What is being asked: Set down exact lines only, from the line with "SEE OUR RESULTS (212, 2164)" through the last line of the material below, with every picture left out.

Available records:
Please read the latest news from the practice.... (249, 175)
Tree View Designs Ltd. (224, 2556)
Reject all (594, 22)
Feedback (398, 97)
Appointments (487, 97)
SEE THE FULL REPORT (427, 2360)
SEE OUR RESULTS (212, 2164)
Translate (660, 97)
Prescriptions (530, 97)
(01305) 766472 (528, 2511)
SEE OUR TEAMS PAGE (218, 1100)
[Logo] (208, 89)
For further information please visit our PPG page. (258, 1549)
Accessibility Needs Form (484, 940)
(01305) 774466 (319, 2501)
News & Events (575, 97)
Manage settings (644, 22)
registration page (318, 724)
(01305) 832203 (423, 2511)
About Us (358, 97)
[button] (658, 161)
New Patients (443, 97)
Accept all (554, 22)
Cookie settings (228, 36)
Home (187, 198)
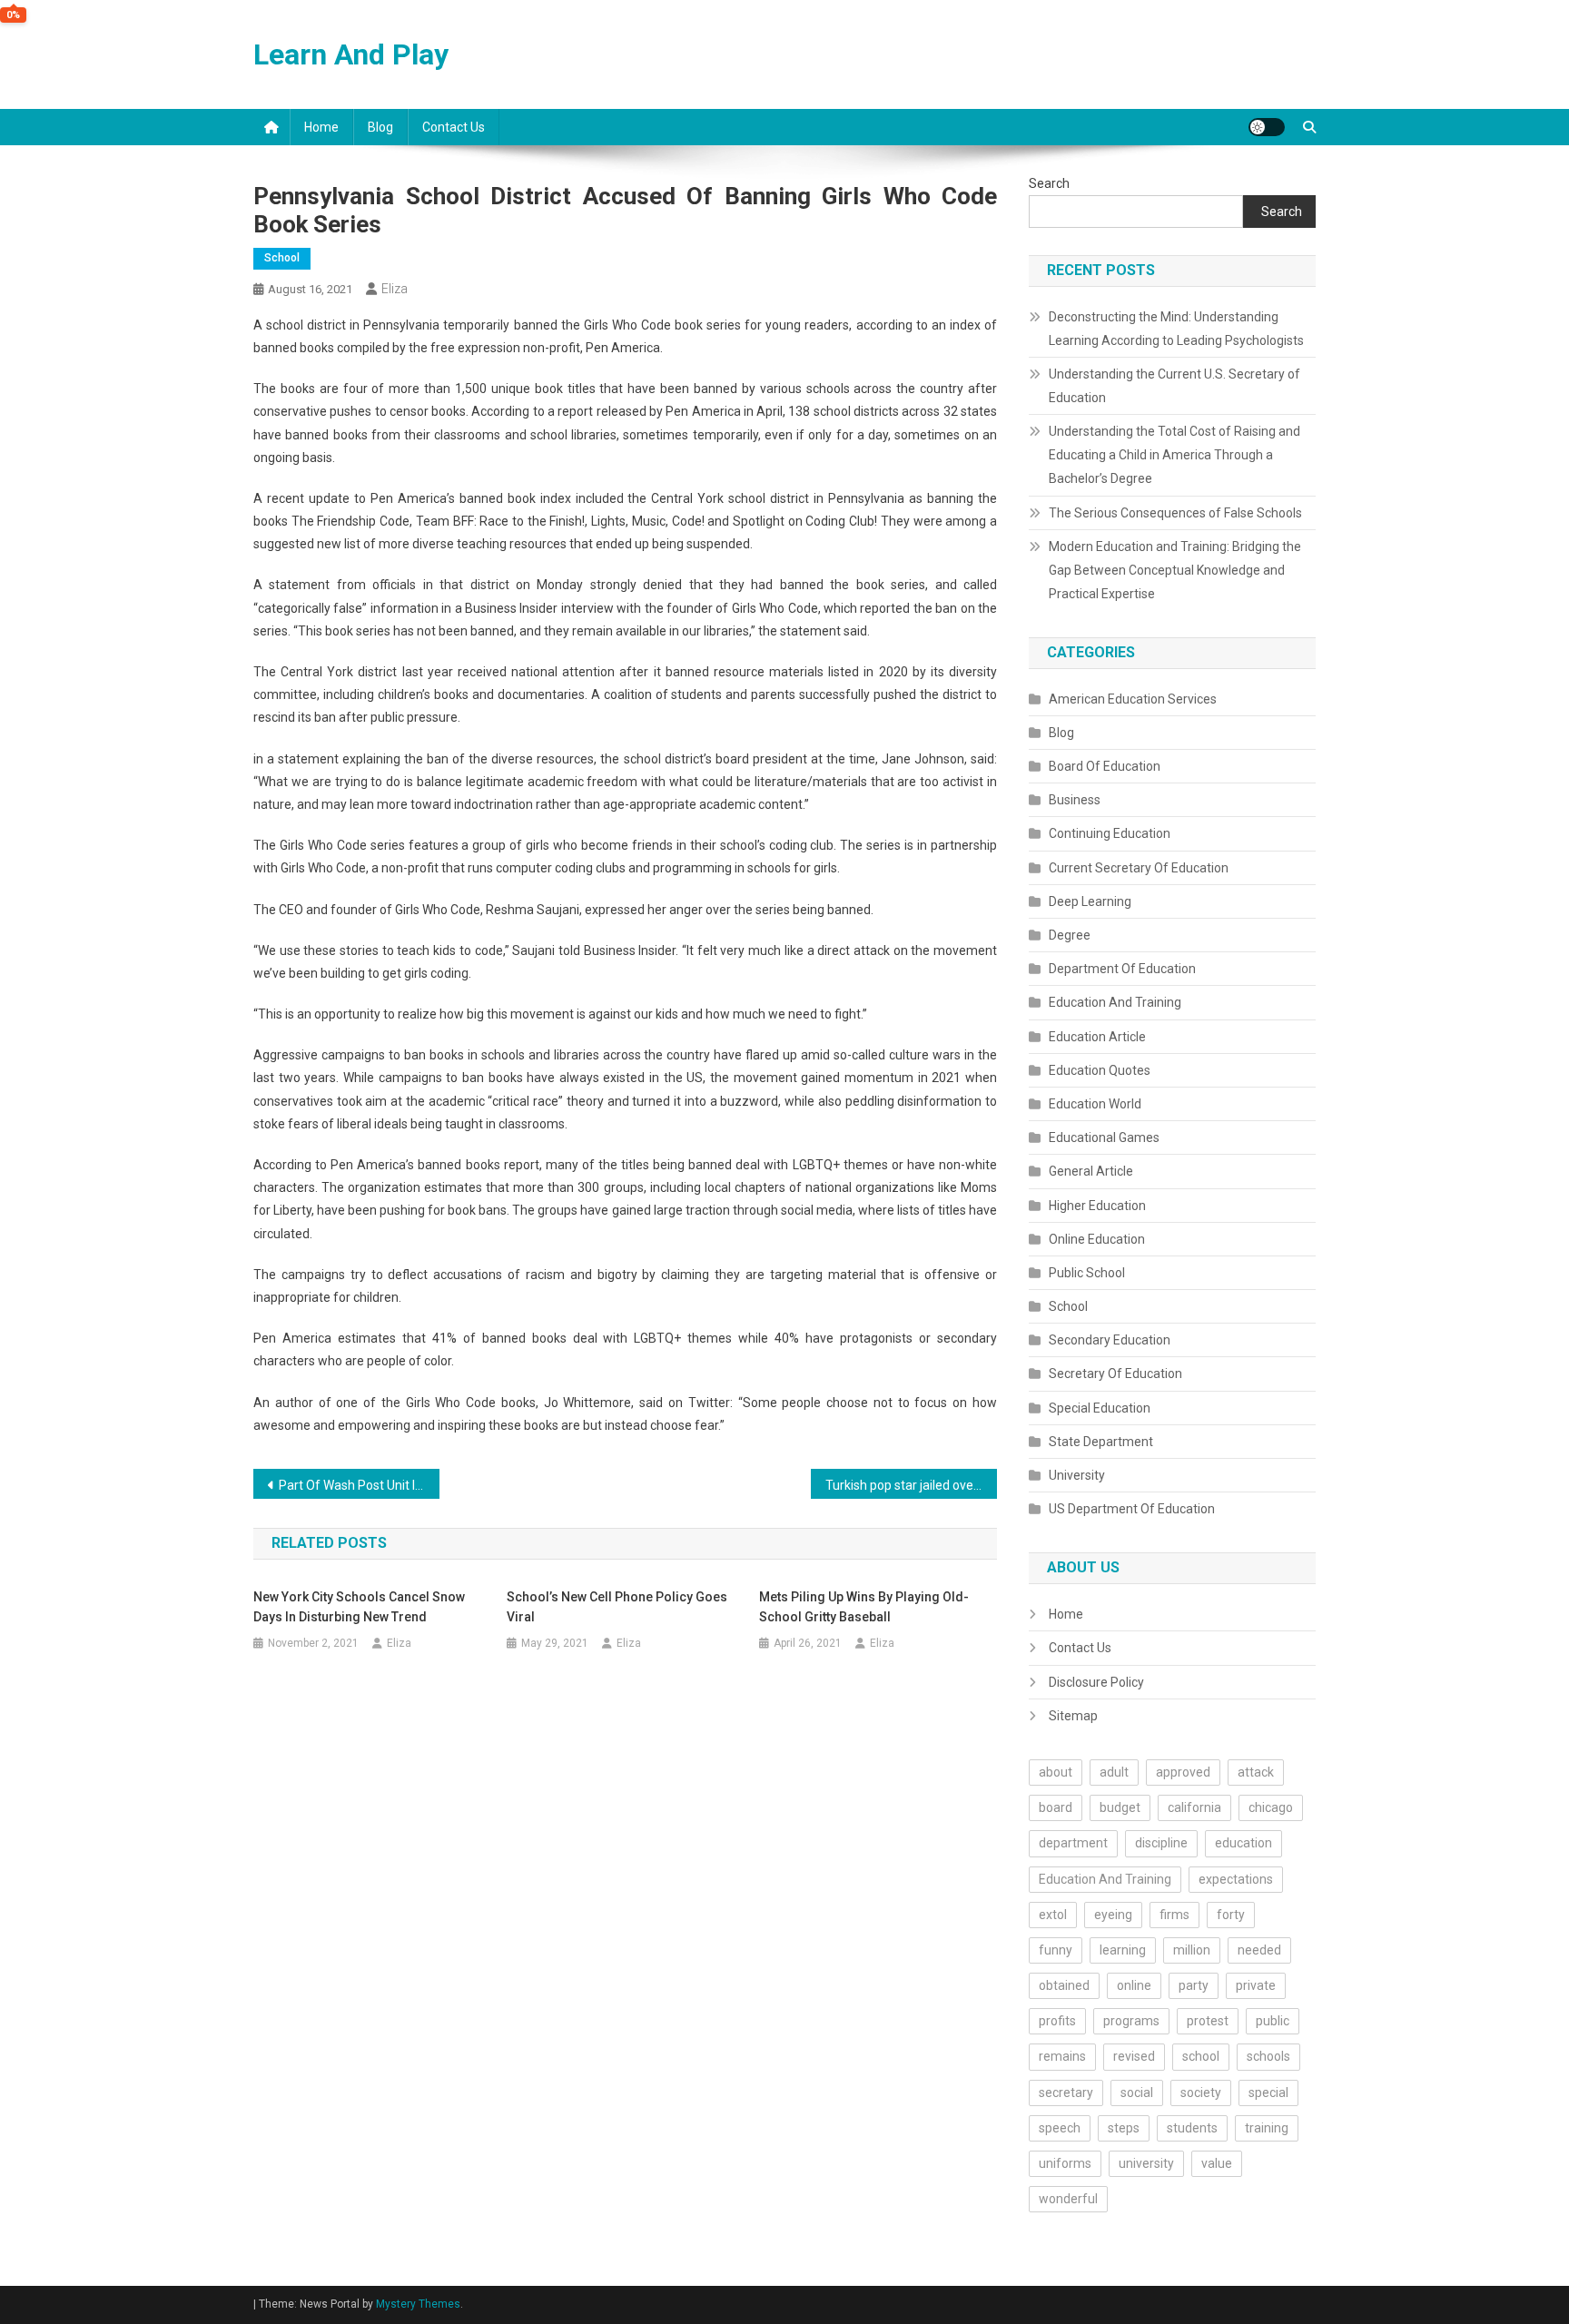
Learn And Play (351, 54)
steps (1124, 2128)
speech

Problem solution:
SEE OUR RESULTS (212, 2164)
Translate (660, 97)
Prescriptions (530, 97)
(01305) 766472 (528, 2511)
SEE OUR TEAMS PAGE (218, 1100)
[Logo] (208, 89)
For further information please visit our PPG page. (258, 1549)
Accessibility Needs Form (484, 940)
(01305) 774466 (319, 2501)
News & Events (575, 97)
Manage settings (644, 22)
registration page (318, 724)
(01305) 832203 (423, 2511)
About Us (358, 97)
[button] (658, 161)
New Patients (443, 97)
Accept all (554, 22)
Cookie settings (228, 36)
Home (187, 198)
Learn And Play (351, 54)
steps (1124, 2128)
speech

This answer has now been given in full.